WHAT THE EXERCISE ASKS:
Copy each line of the data beneath in which the word "Instagram" appears.

Stored data
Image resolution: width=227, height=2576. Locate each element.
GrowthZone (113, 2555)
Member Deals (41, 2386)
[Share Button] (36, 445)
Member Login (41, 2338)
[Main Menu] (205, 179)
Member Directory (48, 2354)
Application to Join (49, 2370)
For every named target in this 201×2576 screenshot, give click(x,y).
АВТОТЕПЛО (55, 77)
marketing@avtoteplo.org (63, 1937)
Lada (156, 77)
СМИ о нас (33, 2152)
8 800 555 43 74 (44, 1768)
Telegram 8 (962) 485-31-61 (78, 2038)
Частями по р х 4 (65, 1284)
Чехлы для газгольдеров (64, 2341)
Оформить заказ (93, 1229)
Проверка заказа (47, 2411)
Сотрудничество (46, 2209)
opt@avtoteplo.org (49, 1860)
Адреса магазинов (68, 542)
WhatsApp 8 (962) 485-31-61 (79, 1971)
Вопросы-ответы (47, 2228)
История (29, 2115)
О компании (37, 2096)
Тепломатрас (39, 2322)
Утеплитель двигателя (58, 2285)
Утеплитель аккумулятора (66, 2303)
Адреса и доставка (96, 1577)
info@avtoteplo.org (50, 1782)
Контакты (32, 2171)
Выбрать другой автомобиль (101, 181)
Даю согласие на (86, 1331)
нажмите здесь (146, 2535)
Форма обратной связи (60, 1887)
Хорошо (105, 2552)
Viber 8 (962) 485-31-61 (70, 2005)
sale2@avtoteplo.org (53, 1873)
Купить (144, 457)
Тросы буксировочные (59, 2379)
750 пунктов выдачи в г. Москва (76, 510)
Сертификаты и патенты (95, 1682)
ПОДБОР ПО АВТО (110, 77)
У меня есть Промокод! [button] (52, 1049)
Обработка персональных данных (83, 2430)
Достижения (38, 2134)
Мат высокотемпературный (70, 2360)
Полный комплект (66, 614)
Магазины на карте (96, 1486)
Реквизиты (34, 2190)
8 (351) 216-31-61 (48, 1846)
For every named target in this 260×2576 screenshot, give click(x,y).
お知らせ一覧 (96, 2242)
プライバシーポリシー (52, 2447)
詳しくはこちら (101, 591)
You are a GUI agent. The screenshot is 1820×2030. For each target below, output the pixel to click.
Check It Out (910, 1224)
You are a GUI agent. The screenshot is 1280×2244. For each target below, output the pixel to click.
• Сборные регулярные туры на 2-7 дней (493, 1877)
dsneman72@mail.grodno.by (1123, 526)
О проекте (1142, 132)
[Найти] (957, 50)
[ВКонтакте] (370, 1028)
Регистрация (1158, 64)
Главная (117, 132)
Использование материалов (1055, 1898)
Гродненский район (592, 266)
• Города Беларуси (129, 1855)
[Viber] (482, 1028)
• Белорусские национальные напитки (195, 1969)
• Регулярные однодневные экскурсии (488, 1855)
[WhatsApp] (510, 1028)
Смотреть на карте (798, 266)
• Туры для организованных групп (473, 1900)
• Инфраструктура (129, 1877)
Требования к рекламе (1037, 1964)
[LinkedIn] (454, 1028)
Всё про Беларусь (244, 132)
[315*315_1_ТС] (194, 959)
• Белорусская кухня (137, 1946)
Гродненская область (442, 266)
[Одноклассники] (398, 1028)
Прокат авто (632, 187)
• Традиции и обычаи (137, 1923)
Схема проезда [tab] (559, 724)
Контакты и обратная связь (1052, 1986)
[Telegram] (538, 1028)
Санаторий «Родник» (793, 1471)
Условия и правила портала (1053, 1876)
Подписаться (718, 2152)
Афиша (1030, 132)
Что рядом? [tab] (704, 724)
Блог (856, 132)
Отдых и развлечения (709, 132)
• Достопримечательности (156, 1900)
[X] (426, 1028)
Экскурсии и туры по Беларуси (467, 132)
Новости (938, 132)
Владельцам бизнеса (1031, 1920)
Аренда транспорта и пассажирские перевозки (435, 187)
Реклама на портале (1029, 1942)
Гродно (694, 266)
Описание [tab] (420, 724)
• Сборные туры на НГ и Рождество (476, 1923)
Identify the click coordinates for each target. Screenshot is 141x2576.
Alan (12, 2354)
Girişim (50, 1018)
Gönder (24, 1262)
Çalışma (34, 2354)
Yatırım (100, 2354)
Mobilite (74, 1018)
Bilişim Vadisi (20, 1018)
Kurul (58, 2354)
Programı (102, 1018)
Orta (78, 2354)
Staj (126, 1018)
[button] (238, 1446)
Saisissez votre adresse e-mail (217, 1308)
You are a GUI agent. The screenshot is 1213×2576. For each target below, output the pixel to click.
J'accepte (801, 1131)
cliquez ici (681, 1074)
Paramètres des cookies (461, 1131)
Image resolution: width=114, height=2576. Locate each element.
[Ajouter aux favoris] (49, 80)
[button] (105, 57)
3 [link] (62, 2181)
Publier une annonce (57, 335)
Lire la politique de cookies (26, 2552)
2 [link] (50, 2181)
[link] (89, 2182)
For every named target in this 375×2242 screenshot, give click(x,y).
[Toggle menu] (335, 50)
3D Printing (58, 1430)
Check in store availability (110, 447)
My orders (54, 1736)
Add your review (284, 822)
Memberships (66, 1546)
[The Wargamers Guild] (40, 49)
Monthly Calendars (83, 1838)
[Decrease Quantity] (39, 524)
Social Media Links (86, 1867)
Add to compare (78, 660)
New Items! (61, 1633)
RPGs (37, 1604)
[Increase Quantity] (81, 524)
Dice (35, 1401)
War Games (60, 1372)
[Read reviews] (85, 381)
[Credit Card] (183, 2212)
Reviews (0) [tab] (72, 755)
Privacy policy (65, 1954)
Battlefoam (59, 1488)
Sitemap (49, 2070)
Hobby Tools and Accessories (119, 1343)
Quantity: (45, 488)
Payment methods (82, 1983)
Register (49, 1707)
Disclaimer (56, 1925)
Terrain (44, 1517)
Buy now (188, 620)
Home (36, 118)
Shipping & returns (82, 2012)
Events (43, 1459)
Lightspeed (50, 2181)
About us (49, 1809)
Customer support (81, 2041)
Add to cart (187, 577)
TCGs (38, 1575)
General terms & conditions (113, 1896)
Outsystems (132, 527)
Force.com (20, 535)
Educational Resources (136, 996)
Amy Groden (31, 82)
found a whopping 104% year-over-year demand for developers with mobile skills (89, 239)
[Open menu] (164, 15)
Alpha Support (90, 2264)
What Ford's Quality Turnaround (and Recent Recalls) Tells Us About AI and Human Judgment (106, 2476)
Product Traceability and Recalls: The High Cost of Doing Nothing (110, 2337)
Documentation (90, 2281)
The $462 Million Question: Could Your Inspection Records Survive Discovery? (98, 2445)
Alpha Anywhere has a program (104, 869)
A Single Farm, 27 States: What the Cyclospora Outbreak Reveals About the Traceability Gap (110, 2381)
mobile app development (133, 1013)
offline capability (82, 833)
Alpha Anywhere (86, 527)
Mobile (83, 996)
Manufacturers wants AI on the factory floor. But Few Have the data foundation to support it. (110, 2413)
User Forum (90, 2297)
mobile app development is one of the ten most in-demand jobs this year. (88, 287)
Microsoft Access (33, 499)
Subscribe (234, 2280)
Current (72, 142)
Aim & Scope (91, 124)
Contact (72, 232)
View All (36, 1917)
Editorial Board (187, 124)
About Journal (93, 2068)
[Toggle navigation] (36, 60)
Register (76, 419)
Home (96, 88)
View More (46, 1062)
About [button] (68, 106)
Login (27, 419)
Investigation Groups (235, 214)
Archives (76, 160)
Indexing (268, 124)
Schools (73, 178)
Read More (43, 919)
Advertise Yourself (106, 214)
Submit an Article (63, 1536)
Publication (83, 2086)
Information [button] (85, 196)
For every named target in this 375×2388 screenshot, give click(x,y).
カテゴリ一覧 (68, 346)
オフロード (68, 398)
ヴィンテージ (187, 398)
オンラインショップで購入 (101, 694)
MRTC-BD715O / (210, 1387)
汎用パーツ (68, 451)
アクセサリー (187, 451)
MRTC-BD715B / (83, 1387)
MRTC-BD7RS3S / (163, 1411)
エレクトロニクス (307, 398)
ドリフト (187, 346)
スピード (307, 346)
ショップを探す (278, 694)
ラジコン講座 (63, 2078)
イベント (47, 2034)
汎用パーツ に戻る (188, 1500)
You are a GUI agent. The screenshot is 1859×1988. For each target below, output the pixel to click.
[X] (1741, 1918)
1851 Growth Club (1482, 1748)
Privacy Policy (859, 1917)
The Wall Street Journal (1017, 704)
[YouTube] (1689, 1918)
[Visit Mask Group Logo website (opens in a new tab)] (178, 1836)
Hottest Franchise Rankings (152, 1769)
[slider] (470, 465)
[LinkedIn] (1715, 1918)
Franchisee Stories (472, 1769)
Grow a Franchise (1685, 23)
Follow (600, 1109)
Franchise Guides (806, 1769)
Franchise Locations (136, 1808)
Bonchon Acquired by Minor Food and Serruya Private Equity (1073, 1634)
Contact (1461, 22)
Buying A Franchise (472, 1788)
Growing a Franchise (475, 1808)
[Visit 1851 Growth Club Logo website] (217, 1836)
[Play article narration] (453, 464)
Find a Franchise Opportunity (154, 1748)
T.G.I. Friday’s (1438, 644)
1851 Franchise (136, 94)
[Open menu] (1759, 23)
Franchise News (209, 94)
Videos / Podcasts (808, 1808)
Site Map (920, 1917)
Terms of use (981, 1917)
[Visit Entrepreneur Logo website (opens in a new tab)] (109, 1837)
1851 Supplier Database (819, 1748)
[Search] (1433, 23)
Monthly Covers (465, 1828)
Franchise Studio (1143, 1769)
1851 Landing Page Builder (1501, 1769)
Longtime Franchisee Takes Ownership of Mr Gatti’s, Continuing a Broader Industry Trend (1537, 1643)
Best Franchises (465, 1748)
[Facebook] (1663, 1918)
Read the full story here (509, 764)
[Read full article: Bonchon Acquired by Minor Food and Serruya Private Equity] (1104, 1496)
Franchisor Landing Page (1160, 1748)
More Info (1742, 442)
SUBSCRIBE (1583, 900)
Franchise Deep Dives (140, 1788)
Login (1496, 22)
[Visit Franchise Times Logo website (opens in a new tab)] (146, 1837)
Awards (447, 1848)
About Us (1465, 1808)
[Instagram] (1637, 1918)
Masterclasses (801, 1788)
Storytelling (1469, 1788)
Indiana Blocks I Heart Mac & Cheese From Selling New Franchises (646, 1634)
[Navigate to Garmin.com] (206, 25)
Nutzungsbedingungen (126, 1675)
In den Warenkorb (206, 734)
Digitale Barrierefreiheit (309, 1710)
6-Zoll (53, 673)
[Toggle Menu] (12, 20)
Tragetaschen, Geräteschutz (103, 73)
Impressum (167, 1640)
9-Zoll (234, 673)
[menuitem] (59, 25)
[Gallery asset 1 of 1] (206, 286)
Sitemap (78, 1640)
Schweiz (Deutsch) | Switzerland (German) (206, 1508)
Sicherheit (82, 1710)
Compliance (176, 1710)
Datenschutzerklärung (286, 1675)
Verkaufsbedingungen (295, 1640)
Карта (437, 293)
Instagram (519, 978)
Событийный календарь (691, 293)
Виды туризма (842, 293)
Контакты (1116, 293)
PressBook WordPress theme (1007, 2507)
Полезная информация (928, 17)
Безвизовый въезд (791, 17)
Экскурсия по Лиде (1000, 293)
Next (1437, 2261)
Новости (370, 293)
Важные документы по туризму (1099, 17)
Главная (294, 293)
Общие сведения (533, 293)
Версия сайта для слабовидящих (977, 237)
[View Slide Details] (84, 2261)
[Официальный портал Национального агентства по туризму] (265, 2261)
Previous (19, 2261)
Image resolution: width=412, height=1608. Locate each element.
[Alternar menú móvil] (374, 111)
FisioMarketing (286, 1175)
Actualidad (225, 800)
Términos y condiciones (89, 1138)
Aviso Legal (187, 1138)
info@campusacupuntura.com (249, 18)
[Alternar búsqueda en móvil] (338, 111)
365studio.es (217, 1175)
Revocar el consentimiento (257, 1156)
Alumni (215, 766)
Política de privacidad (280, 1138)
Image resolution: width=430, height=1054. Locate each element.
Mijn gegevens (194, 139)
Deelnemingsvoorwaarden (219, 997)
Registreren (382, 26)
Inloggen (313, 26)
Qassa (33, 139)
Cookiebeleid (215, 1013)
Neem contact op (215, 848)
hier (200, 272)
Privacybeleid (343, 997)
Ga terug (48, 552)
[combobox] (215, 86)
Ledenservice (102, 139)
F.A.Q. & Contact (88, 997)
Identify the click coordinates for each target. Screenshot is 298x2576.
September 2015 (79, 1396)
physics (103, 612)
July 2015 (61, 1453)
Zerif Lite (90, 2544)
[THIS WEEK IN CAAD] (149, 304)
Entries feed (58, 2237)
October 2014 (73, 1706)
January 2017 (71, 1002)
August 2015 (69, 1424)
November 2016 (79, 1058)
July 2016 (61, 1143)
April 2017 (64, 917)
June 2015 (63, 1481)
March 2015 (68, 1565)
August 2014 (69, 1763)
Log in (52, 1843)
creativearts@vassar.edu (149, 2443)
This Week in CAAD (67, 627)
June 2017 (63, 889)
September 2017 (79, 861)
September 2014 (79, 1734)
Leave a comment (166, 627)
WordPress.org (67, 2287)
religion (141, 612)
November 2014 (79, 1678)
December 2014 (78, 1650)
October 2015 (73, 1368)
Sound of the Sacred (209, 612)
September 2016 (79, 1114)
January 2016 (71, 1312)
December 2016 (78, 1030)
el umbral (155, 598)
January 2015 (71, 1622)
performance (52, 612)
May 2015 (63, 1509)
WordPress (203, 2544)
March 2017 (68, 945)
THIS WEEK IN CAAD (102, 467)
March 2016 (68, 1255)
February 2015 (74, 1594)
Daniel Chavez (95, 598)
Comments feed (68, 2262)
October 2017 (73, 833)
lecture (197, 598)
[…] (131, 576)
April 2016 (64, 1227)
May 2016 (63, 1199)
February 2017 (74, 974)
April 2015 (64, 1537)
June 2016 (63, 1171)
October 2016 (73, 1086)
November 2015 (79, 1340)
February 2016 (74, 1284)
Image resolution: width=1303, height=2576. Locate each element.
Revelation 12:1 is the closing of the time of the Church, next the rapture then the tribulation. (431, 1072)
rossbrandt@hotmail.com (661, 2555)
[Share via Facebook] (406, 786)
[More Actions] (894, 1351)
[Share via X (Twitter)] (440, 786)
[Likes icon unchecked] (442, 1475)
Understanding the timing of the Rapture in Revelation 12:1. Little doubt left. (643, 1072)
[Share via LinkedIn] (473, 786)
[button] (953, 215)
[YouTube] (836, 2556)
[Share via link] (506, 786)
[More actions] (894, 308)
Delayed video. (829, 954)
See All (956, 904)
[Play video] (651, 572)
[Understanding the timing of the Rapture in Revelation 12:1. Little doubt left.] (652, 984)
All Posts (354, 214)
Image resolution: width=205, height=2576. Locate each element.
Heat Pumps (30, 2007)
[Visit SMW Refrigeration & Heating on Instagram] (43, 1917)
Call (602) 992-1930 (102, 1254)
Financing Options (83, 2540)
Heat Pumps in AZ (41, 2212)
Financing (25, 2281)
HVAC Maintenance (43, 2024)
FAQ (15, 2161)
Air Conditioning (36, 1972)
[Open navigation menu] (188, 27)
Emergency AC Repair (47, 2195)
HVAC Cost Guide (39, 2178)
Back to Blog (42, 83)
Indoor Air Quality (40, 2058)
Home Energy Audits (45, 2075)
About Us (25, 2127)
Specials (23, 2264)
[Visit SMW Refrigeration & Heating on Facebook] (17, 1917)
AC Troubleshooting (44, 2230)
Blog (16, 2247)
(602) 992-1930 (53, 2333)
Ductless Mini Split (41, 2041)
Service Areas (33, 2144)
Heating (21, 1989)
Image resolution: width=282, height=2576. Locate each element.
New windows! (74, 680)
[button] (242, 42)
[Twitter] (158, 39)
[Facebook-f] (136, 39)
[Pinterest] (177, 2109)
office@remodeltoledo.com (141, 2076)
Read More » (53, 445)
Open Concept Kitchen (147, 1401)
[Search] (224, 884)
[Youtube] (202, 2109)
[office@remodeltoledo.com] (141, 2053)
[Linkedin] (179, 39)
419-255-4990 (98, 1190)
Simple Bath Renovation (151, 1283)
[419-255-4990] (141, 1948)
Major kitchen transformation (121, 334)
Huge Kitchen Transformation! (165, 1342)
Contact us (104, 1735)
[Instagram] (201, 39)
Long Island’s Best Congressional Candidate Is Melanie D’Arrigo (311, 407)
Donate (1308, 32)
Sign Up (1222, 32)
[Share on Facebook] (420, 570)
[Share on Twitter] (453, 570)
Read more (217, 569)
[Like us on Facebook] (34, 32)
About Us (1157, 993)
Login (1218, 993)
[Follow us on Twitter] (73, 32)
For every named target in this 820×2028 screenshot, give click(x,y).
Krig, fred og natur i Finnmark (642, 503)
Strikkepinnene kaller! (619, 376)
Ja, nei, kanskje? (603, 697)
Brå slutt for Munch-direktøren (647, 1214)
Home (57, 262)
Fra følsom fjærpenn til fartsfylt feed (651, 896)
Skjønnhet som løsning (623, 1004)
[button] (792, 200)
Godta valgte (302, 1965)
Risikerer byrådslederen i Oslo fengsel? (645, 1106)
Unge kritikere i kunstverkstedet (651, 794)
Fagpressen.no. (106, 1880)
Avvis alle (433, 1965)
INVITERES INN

SOLUTION BELOW:
[Instagram] (1637, 1918)
Instagram (519, 978)
[Visit SMW Refrigeration & Heating on Instagram] (43, 1917)
[Instagram] (201, 39)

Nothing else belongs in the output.